### Exercise requirements
Identify each line in the records below that contains the word "will", and copy it.

### Material for this task
- Opening Delimiter -
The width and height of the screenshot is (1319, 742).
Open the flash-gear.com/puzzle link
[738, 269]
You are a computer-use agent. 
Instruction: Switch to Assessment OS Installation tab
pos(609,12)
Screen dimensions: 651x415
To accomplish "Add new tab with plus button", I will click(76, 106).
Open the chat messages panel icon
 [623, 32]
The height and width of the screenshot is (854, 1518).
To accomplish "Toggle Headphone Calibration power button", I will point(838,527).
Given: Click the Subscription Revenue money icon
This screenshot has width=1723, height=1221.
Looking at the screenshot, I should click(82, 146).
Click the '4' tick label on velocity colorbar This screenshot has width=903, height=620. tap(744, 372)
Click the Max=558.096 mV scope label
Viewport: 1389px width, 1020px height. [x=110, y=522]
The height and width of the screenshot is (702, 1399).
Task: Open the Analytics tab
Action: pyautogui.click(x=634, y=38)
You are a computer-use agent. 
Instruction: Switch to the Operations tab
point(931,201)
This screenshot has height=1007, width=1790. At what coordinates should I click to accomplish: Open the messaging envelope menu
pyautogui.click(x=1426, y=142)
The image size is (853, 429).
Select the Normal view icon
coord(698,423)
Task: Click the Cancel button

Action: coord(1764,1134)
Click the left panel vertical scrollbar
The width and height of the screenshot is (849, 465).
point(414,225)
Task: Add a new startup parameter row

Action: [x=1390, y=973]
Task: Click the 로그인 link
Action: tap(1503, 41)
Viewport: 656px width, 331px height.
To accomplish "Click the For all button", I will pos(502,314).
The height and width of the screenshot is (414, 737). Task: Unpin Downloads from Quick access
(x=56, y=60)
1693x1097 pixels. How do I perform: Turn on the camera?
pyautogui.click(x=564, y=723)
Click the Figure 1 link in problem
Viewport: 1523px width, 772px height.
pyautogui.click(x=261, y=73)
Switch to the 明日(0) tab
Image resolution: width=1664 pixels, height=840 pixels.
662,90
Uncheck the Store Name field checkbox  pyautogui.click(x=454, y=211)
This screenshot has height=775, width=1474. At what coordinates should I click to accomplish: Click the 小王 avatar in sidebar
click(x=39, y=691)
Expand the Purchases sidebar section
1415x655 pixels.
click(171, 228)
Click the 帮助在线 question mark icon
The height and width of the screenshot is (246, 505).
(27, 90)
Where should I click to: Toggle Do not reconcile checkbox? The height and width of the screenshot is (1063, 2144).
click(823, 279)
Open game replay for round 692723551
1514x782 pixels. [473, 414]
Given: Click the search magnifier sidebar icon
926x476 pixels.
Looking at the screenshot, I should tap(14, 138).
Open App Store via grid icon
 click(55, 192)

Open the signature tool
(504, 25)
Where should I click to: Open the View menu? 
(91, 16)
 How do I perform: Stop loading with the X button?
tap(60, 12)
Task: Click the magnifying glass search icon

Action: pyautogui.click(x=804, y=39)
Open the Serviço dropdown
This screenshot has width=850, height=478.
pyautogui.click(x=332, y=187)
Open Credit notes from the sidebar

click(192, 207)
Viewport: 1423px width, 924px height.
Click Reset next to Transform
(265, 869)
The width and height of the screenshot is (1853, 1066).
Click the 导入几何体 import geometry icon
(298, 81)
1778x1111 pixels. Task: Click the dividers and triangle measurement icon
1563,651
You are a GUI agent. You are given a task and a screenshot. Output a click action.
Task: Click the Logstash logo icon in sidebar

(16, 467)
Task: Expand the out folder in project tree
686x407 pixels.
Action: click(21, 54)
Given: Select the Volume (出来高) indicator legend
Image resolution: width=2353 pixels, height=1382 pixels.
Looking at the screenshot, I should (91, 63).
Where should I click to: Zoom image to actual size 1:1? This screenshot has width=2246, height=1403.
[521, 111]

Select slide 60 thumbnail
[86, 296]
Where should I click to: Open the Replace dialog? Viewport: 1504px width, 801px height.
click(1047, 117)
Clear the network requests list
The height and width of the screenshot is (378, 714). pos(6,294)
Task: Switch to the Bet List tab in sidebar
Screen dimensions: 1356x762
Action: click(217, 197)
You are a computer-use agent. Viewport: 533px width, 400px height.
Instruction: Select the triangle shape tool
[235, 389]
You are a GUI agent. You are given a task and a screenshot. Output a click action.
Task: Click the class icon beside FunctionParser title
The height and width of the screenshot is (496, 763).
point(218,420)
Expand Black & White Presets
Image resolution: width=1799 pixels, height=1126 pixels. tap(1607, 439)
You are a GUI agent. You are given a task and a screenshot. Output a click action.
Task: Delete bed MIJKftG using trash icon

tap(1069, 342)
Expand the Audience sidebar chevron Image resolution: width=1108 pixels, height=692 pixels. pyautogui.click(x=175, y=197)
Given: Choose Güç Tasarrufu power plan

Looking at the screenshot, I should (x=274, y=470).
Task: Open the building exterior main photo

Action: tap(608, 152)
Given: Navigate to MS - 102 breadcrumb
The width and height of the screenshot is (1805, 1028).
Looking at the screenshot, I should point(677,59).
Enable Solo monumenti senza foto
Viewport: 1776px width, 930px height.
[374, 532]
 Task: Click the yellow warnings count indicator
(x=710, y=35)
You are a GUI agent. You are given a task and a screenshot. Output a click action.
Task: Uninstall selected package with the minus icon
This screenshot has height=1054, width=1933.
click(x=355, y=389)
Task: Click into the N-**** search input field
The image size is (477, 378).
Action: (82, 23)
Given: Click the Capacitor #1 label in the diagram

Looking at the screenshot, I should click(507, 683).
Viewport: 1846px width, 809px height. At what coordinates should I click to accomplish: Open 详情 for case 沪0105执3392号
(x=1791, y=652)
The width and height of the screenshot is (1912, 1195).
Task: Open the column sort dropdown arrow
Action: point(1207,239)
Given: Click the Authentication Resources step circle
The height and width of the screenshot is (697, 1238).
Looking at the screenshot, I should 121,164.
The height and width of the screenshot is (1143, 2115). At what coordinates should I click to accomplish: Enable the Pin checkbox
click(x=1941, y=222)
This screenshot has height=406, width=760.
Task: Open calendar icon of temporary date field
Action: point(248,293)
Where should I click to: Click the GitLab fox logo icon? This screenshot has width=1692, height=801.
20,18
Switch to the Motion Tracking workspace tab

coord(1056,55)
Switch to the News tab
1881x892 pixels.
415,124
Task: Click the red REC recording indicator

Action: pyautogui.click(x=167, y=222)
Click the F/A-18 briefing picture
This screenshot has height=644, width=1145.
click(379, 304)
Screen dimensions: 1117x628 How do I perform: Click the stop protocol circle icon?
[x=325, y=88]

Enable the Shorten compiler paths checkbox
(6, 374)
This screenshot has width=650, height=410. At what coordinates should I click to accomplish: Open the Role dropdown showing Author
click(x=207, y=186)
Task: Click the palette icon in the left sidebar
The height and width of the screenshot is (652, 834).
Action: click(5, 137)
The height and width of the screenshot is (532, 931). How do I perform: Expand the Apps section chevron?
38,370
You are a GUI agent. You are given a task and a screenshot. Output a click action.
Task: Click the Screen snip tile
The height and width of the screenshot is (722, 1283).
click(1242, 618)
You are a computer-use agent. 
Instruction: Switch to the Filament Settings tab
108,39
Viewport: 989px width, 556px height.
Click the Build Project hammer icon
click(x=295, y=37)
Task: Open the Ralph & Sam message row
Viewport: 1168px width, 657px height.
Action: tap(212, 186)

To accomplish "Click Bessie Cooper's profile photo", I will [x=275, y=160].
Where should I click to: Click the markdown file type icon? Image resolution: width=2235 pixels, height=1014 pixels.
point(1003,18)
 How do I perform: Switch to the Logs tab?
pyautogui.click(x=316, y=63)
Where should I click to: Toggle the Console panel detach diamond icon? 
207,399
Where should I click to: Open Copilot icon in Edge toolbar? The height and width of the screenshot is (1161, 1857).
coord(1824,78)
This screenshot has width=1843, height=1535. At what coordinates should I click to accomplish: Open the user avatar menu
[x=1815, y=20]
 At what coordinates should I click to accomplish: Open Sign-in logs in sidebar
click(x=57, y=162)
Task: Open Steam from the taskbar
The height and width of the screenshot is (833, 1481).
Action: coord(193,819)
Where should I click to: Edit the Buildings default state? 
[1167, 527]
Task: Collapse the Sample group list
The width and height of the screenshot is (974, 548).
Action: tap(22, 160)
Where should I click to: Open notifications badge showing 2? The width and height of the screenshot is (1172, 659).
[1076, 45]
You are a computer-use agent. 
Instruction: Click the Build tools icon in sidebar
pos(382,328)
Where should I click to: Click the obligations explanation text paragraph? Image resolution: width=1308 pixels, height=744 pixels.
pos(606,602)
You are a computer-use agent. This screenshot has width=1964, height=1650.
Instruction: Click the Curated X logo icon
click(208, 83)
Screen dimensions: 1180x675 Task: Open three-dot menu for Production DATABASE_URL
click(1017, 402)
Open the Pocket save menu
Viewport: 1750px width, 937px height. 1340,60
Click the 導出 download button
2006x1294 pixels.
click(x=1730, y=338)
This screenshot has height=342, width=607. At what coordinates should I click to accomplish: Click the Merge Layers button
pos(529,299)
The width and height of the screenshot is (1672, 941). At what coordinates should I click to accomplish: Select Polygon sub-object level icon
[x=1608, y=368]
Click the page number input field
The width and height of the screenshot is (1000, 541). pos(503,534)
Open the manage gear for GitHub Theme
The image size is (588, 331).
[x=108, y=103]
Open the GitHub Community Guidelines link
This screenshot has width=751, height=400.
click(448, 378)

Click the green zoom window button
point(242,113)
- Closing Delimiter -
### Answer box
To accomplish "Add new tab with plus button", I will click(76, 106).
To accomplish "Toggle Headphone Calibration power button", I will point(838,527).
To accomplish "Click the For all button", I will pos(502,314).
To accomplish "Click Bessie Cooper's profile photo", I will [x=275, y=160].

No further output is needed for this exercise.